Chez les photographes de studio comme chez les paysagistes, l'immense majorité des photographies s'inscrit dans un cadre imposé, soumis à des contraintes techniques, comme le long temps de pose jusqu'au début du 20e siècle ou la lourdeur des appareils. La démocratisation de la photographie l'amène à pénétrer largement dans les foyers, tout en la réservant aux moments marquants des familles. On devine ainsi la sociologie du monde rural dans les photographie de famille, aux poses raides et convenues. Le monde du travail se donne à voir aussi via les travaux de commande confiés aux photographes. Plus récemment, des photographes, comme Madeleine de Sinéty, Georges Dussaud et tant d'autres s'attachent à rendre compte de la vie en milieu rural, entre tradition et modernité.
Quand la campagne entre au musée
Si les photographes s'emparent du monde rural dès le milieu du 19e siècle, les collections du musée ne reflètent pas alors cette tendance. Quelques paysages ruraux, immortalisés car reliés à un évènement, entrent alors dans les collections du musée, tout comme les vues des grands travaux qui bouleversent alors les campagnes, comme la construction du chemin de fer.
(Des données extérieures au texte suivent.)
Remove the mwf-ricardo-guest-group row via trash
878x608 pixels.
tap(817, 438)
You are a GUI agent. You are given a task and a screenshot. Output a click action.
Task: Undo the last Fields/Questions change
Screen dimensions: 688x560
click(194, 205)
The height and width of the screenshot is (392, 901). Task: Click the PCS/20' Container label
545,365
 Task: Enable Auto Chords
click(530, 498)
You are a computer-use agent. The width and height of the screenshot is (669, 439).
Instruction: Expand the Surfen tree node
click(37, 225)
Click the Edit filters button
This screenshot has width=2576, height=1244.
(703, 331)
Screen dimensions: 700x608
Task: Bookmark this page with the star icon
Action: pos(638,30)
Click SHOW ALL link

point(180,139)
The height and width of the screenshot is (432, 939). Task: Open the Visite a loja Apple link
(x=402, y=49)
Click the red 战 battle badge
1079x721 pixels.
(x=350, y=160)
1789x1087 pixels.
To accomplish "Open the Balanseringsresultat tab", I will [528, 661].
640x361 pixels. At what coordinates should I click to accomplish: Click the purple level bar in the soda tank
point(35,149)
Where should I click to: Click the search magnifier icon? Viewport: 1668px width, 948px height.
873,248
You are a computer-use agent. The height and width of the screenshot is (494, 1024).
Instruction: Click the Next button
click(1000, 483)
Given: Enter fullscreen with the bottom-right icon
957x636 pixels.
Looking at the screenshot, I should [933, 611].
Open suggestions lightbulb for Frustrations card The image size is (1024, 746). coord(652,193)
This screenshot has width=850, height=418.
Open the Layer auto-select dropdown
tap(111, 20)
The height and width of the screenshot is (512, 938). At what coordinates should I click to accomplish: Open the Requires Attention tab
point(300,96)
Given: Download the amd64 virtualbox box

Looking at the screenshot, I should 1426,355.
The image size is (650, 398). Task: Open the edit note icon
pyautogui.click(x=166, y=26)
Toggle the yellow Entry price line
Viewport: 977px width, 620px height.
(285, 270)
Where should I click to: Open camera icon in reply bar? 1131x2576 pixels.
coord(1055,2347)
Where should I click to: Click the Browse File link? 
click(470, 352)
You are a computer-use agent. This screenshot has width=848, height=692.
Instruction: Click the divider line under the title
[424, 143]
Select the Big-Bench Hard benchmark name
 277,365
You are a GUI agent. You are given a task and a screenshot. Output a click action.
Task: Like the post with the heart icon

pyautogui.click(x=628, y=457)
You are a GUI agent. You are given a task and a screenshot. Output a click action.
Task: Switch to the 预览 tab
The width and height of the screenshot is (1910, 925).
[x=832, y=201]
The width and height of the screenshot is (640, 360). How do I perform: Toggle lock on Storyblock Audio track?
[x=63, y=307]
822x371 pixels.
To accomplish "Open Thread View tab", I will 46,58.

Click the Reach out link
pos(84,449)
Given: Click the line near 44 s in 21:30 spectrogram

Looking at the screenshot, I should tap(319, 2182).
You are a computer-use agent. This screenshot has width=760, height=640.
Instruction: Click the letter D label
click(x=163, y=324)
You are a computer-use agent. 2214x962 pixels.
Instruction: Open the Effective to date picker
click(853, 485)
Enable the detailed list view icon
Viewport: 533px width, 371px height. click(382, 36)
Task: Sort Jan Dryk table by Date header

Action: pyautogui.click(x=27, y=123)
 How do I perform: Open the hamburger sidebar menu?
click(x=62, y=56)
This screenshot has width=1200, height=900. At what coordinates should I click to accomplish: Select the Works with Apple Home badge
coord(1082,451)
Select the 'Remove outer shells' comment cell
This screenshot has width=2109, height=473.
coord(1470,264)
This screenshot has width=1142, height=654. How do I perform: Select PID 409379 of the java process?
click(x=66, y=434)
C'est la collecte entreprise par Jean-Yves Veillard de fonds complets d'ateliers à partir des années 1970 qui donne un nouvel élan au musée. Ces ateliers, tous reliés à l'histoire locale ouvrent des thématiques nouvelles, permettant de brosser un panorama large des campagnes et de leurs habitants. L'accroissement significatif des fonds – plus de 500 000 négatifs aujourd’hui – amène une inflexion dans cette collecte : on établit des critères plus sélectifs, on trie. Ainsi les fonds de vues aériennes offrent une vision très documentée des changements intervenus en termes d'aménagement du territoire. Les acquisitions plus récentes s'orientent aussi vers des choix d'écritures contemporaines, toujours dans cette veine documentaire et humaniste.
Aglaé Bory
Aglaé Bory
Après avoir étudié l’histoire de l’art à l’université d’Aix-en-Provence et la photographie à l’école nationale de photographie d’Arles, Aglaé Bory vit et travaille depuis vingt ans à Paris. Son travail a été présenté dans le cadre de festivals en France et à l’étranger (Circulation(s), Photaumnales, Photofolies, Bourse du talent, Voies off, Quinzaine photographique nantaise…) a fait l’objet de différentes expositions individuelles et collectives (La Conserverie, Galerie du château d'eau, Bibliothèque nationale de France...).
Sa série Corrélations a reçu plusieurs distinctions (KL Photo Awards, Bourse du talent…) et est entrée dans le fonds photographique de la BNF. Un livre de ce travail est paru aux éditions Trans Photographic Press en 2011. Aglaé Bory a participé à France(s) territoire liquide dont un livre a été publié aux éditions du Seuil en 2014. En octobre 2019 elle est la marraine du festival les Rencontres photographiques du 10e dans le cadre duquel elle honore une commande Les garçons d’en bas. En 2019, elle fait partie des photographes sélectionnés pour la commande du CNAP, Flux, une société en mouvement avec son projet documentaire Figures mobiles exposé en 2020 au festival les Photaumnales. Ce travail est entré dans les collections du Fonds national d’art contemporain. En juin 2020, elle est la lauréate du Prix Caritas de la photo sociale avec Odyssées.